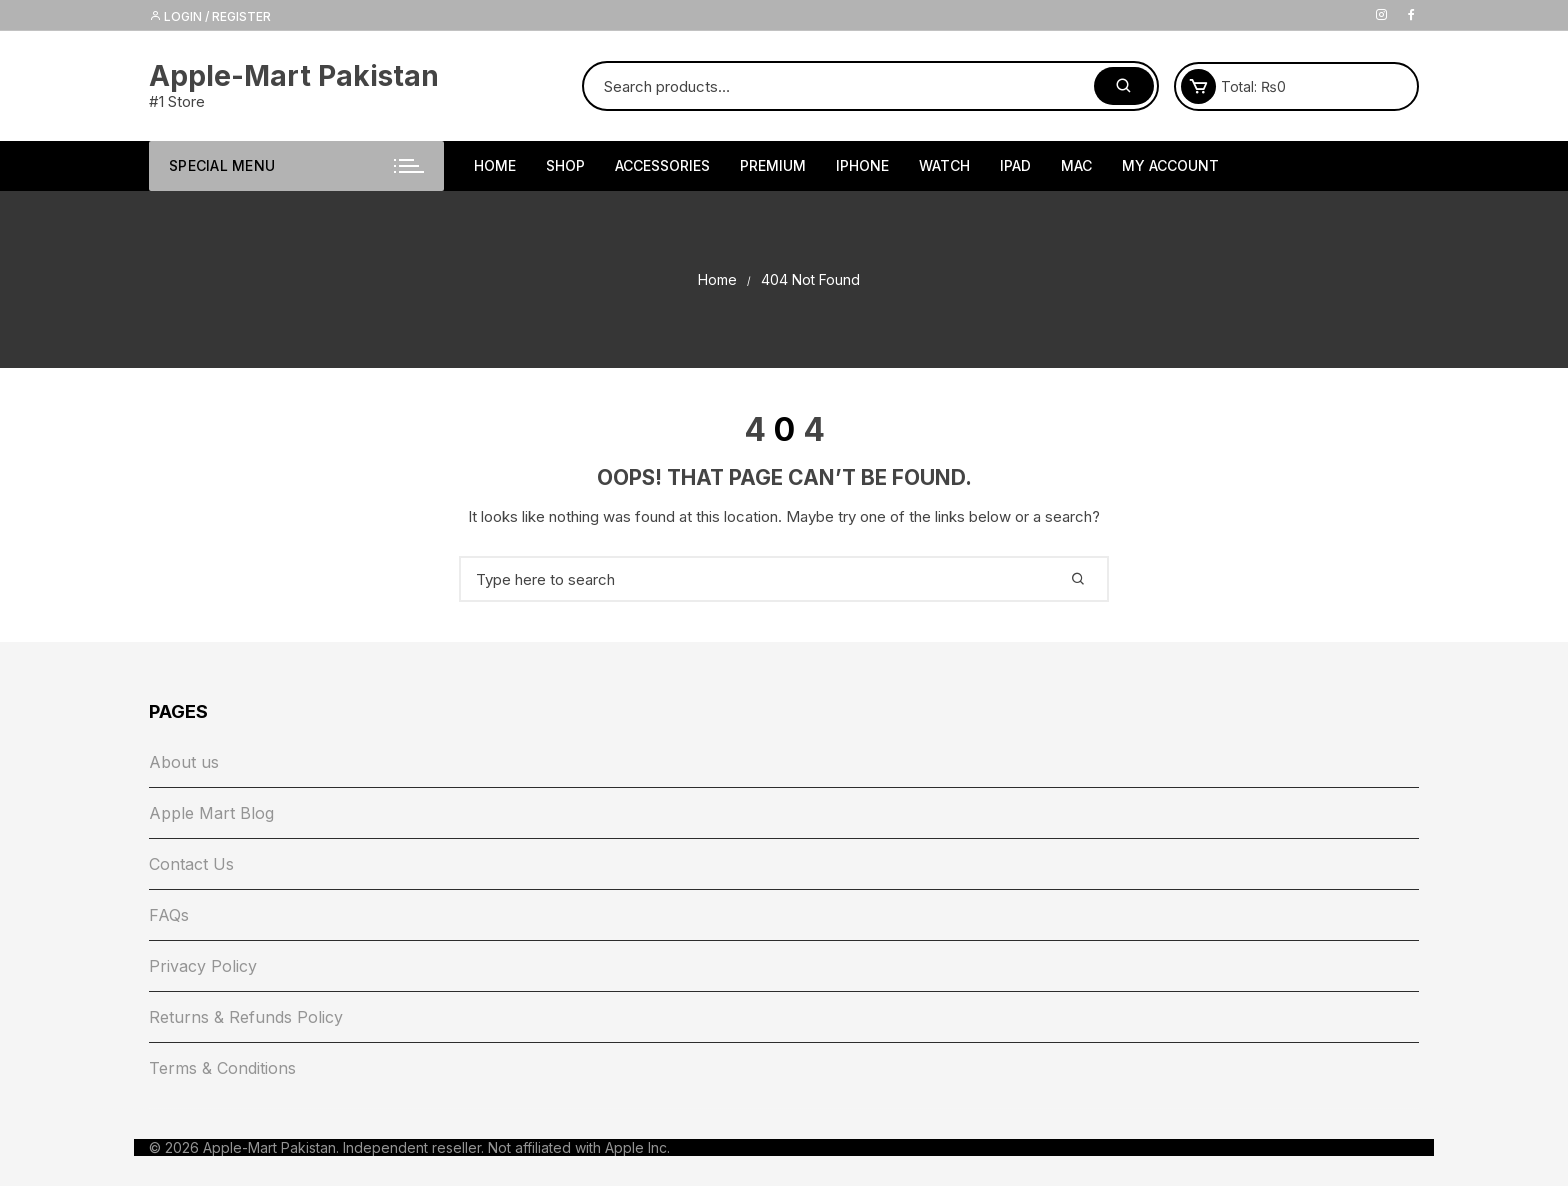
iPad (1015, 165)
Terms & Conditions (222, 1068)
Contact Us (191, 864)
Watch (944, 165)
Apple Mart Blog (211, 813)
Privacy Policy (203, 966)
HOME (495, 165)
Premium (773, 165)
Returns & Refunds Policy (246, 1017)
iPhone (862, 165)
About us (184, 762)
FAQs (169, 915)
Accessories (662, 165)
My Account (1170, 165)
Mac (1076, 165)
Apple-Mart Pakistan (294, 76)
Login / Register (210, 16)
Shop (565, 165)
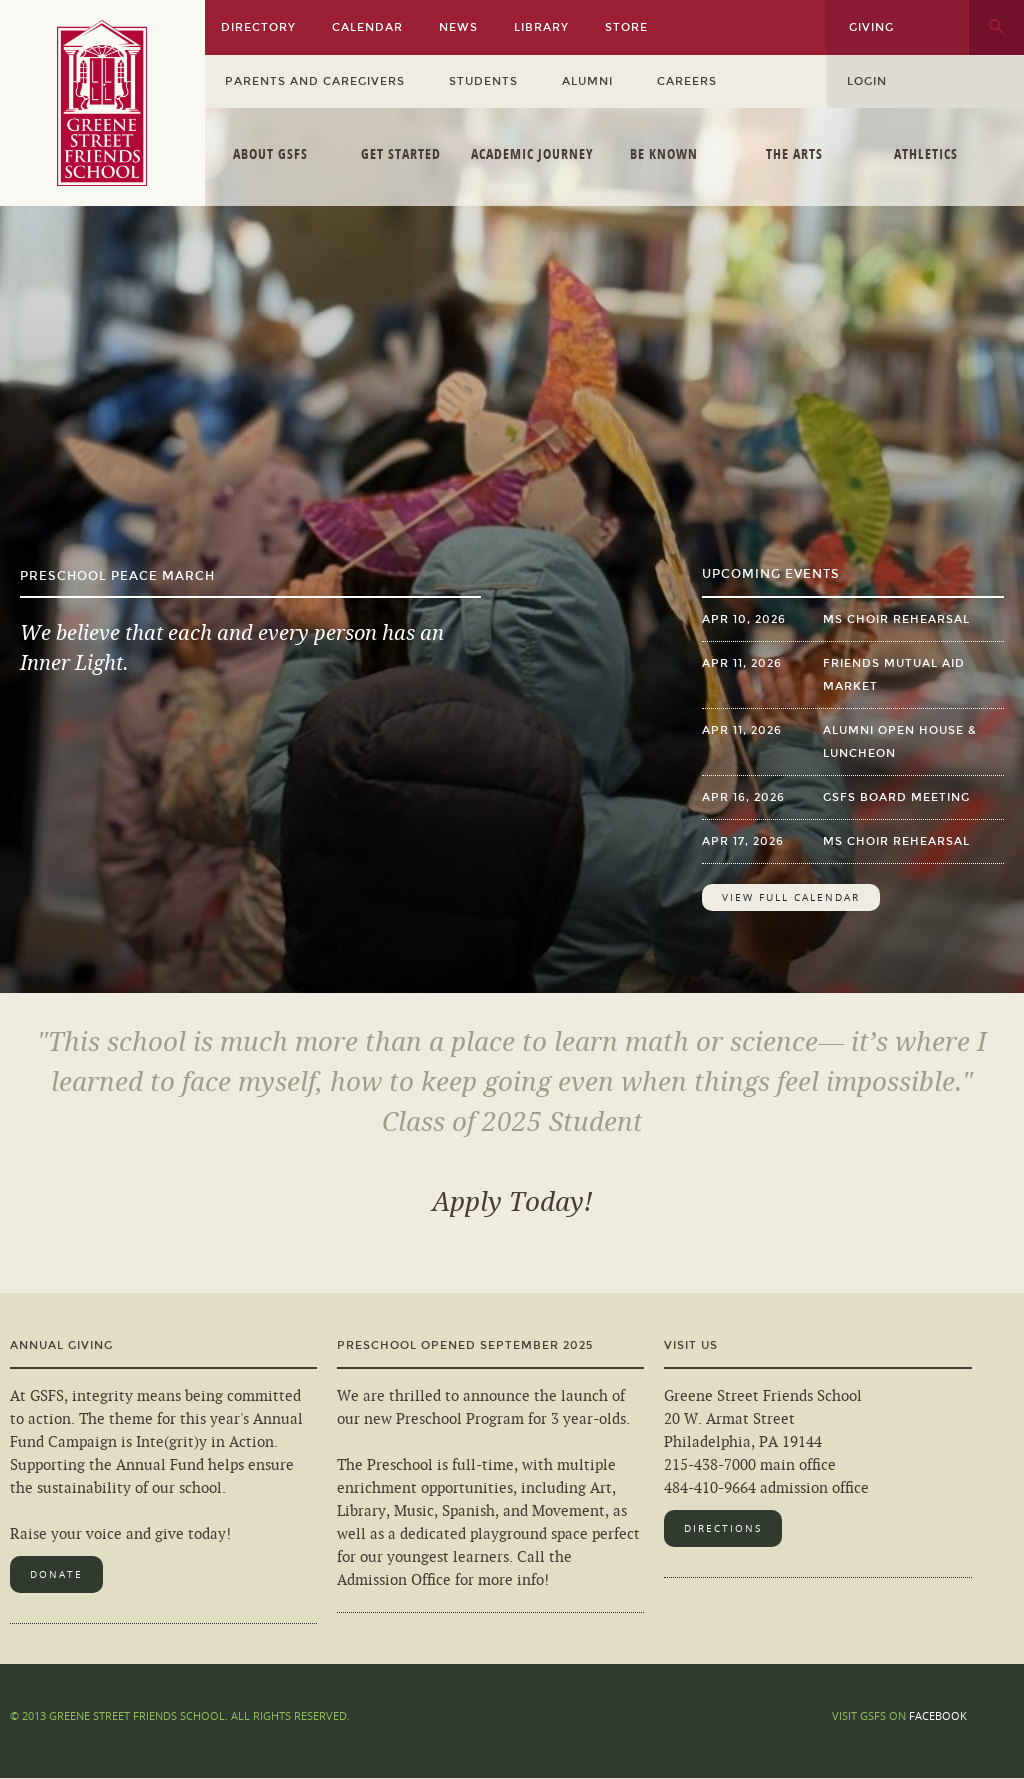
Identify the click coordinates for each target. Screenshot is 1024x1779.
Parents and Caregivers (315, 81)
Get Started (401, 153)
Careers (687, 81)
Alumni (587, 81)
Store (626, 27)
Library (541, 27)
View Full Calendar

...

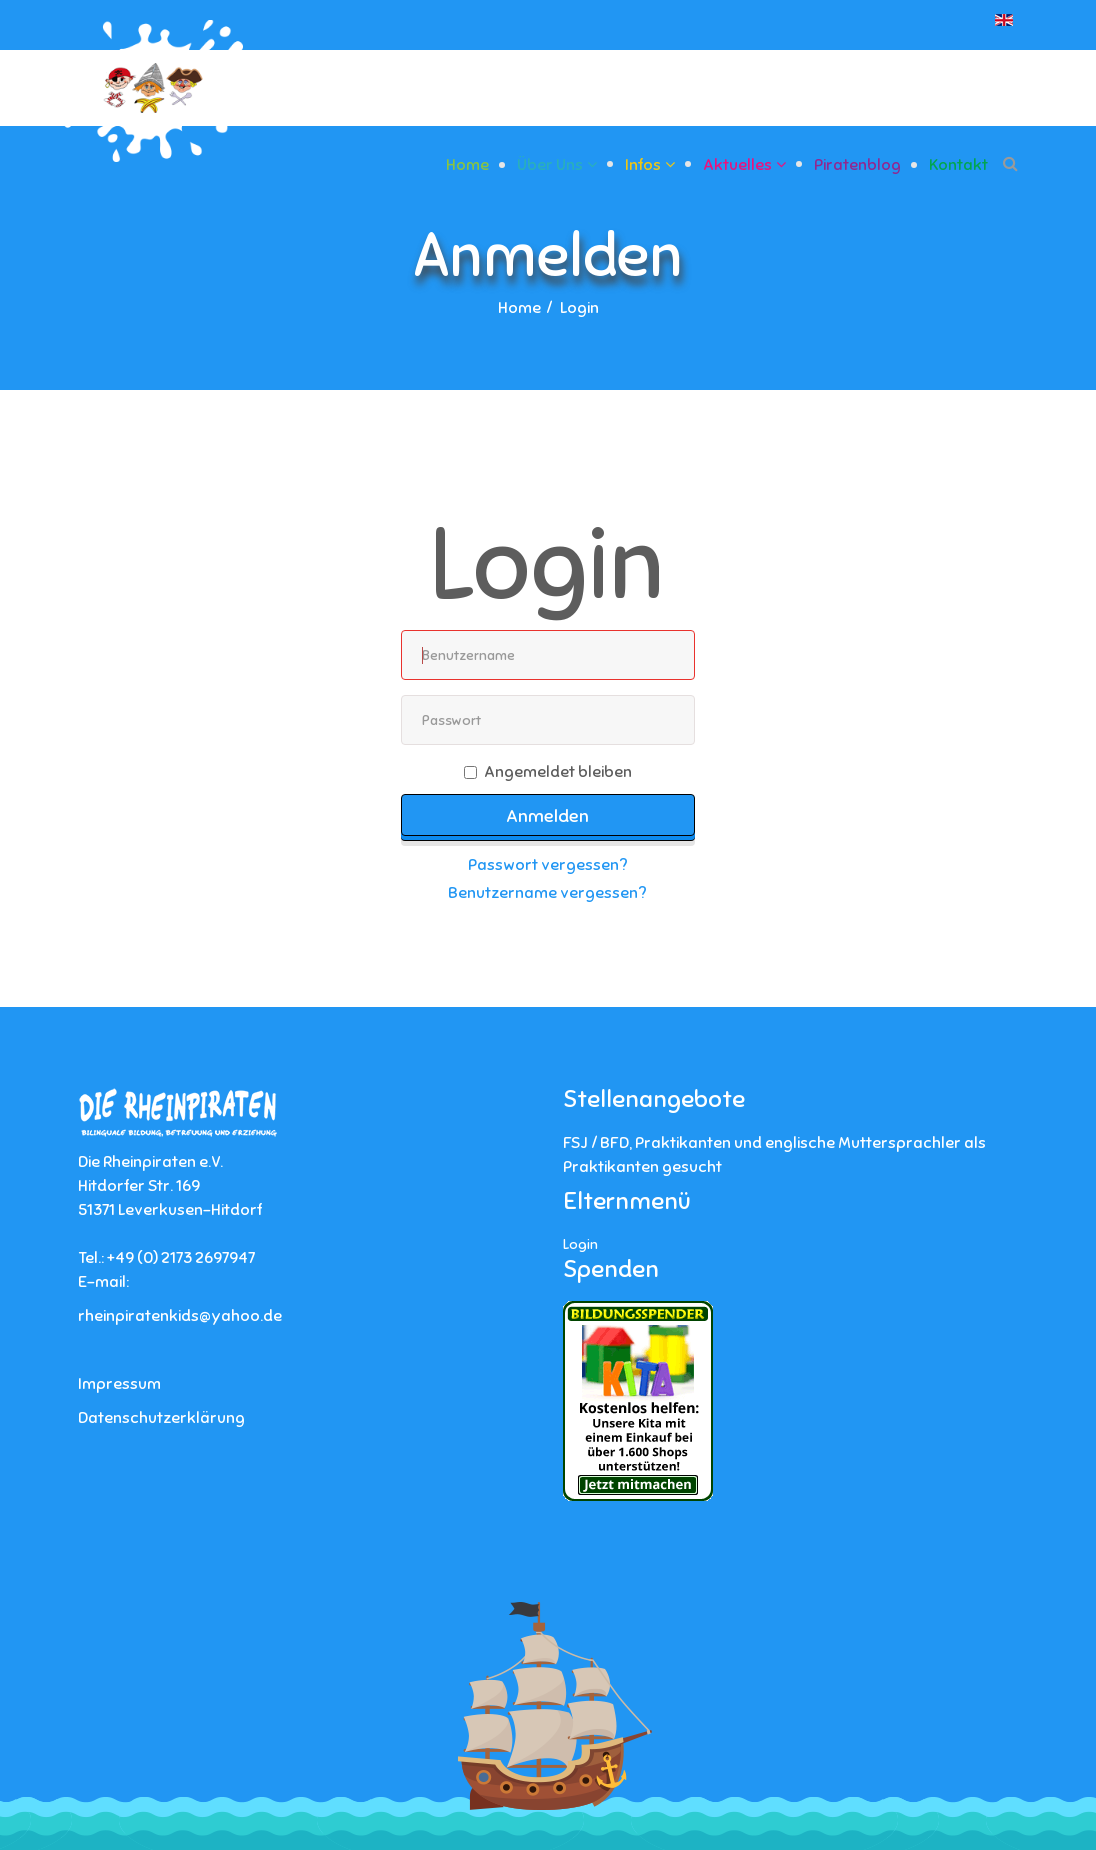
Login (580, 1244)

* * *

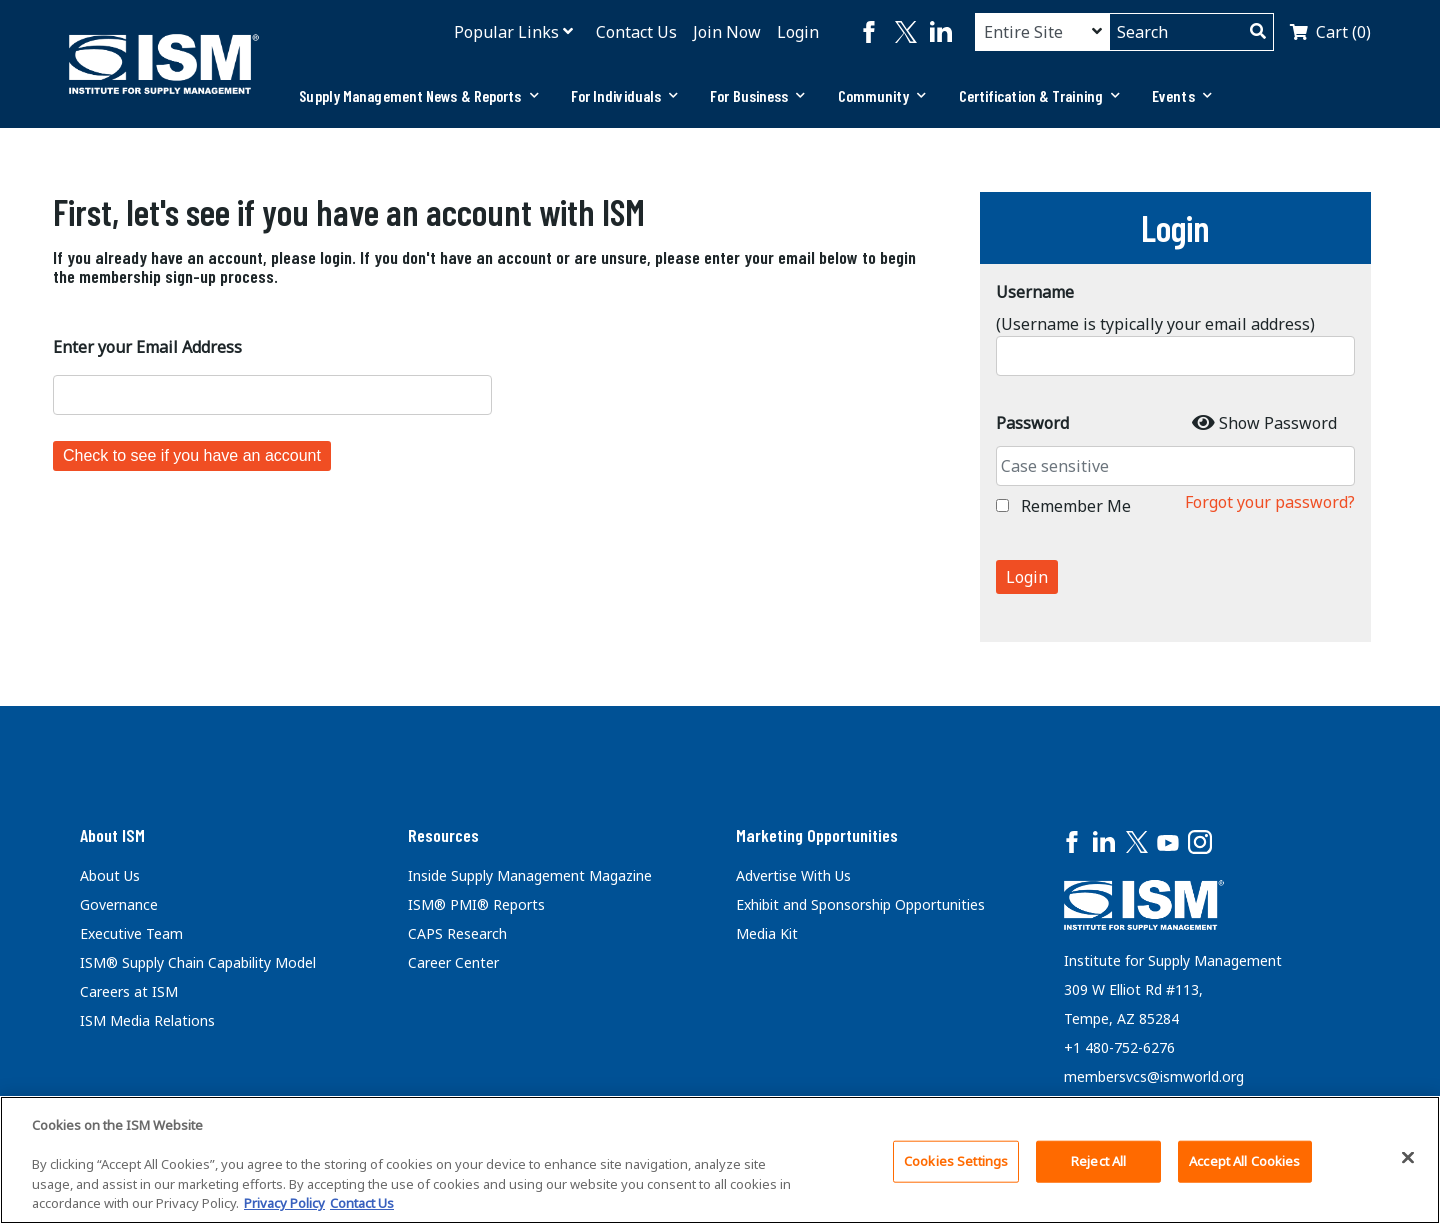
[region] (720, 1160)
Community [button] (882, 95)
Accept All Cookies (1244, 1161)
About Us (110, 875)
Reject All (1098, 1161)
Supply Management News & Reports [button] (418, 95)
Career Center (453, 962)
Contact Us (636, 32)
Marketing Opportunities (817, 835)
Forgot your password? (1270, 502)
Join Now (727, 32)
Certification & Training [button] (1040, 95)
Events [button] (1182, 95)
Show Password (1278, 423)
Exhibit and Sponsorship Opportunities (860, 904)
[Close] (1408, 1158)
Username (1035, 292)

=== Set problem ===
Copy out the stretch of the listing above from the line that contains "HOME (495, 165)" through the line that contains "Library (541, 27)", leaving out the picture.

=== Task solution ===
HOME (495, 165)
Premium (773, 165)
Returns & Refunds Policy (246, 1017)
iPhone (862, 165)
About us (184, 762)
FAQs (169, 915)
Accessories (662, 165)
My Account (1170, 165)
Mac (1076, 165)
Apple-Mart Pakistan (294, 76)
Login / Register (210, 16)
Shop (565, 165)
Identify the click coordinates for each target. Screenshot is 1024x1779.
Parents and Caregivers (315, 81)
Get Started (401, 153)
Careers (687, 81)
Alumni (587, 81)
Store (626, 27)
Library (541, 27)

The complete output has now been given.